DfT - Pacers to Stay and be Modernised

The Government has been slammed for backtracking on its pledge to get rid of Pacer trains which operate across the North.

The dilapidated vehicles, some of which are 30 years old, were to be replaced as part of the new franchise for local lines due to be introduced by 2016.
But in an apparent U-turn, the Department for Transport (DfT) has now said the Pacers could be “modernised” instead, to keep them running for at least another decade.
In a Commons debate earlier this year, then-rail minister Stephen Hammond had said: “We expect to ask bidders for the Northern franchise to put forward proposals for the removal of Pacers from the area.”
The Pacers were originally introduced as a stop-gap in the mid-1980s and consist of a bus body mounted on a freight wagon chassis.
Passengers have long complained they are noisy, cold and uncomfortable with a tendency to break down.

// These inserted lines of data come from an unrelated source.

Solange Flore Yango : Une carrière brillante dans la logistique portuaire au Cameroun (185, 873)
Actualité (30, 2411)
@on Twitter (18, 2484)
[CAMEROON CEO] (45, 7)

The U-turn is reportedly being considered because the new trains may not all be ready for 2020, when the 90 remaining Pacers will in violation of disability discrimination laws.
To add to the Government’s embarrassment, Chancellor George Osborne has made transforming the down-at-heel Northern rail network a personal priority to help turn the region into a ‘Northern Powerhouse’’.
The Campaign for Better Transport said it was “ludicrous” to contemplate re-fitting the Pacers – especially when billions are being spent on new trains for the Thameslink and CrossRail routes, in London.
In a statement, a DfT spokesman said: “We recognise that they fall short of many passengers’ expectations.”
But he added: “We will specifically ask bidders for the franchise how they will replace, or modernise, these trains to give passengers a better experience.”